About the Jewish armed resistance movement
The Second World War - Testimonies
Tadeusz Marian Komorowski, coat-of-arms Korczak, alias "Bor" [pl.: the Forest] was a Polish count, hero of World War II, major general of the Polish Armed Forces, prime minister of the Polish government in exile, Commander-in-Chief of the Polish Armed Forces, Commander-in-Chief of the Home Army, knight of the Order of the White Eagle and Virtuti Militari. In a dispatch dated August 5, 1943 to the Supreme Commander's staff in London, he wrote the following about the Jewish armed resistance:
1. We gave aid in weapons and explosives to the Jews who fought in the Warsaw ghetto. This aid could not be too large due to our modest means and the difficult conditions of benefits. If there are other foci of Jewish struggle, we will not shirk from giving them help to the extent limited by our own means. Kalina's order, issued at one time in this matter, is still in effect.

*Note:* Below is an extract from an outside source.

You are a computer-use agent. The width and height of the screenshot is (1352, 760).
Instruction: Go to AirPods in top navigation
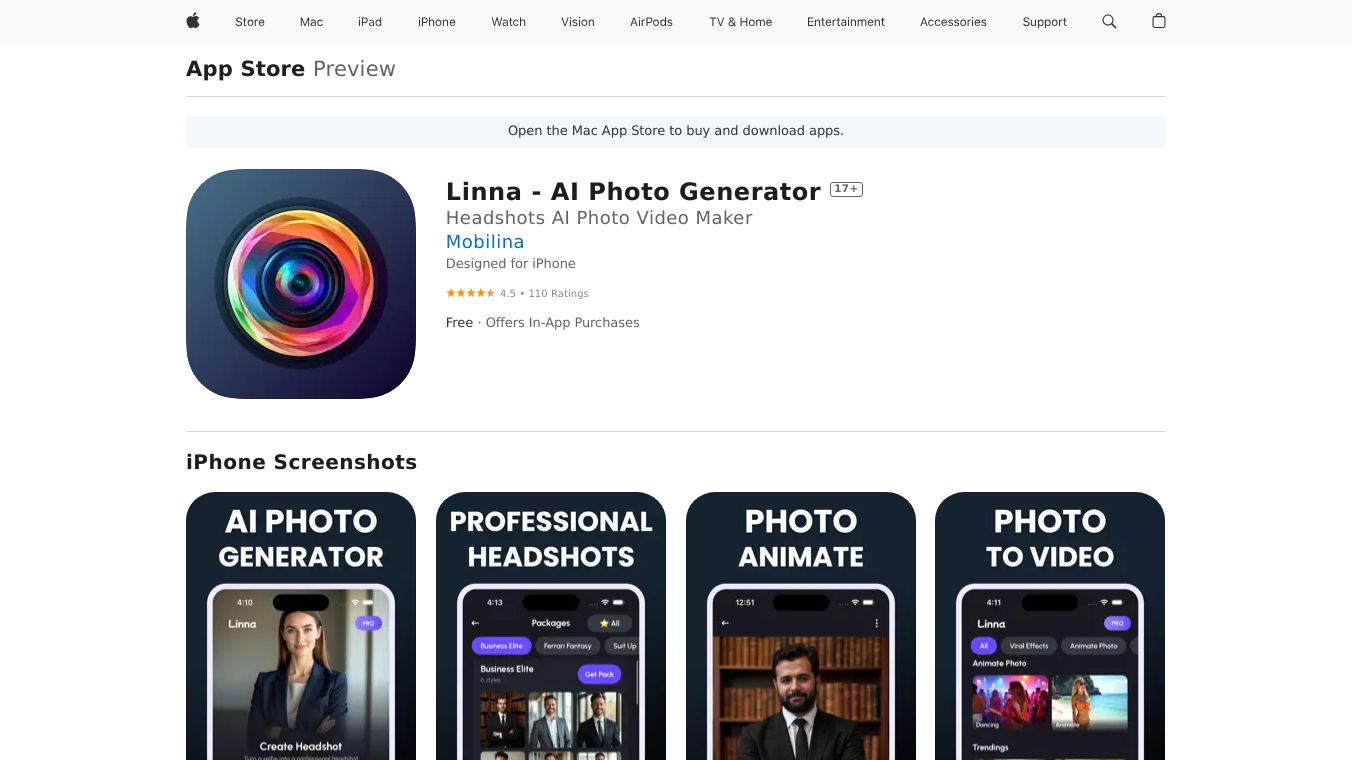[652, 22]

2. Over-reaching assistance on our part to the Jews cannot take place for the following reasons:
a) The country treats the Jews as a foreign element and in many cases hostile to Poland, as they gave evidence of with their behavior during the Soviet occupation and often here as well.
b) Jews armed in large numbers appear in robbery and communist gangs, which are the scourge of the Country. Jews in these gangs stand out for their special cruelty to the Polish population.
c) The public opinion and the opinion within the ranks of the underground resistance would judge unfavorably any greater benefits to the Jews, viewing them as a detriment to their own stock going against the immediate interests of Poland.
3. The Jews are trying by all means to publicize to the world the magnitude of their armed resistance against the Germans, which in the fact it occurred only in the Warsaw ghetto on the part of a few thousand people who heroically fought for their lives with the complete passivity of the entire remaining mass of Jews.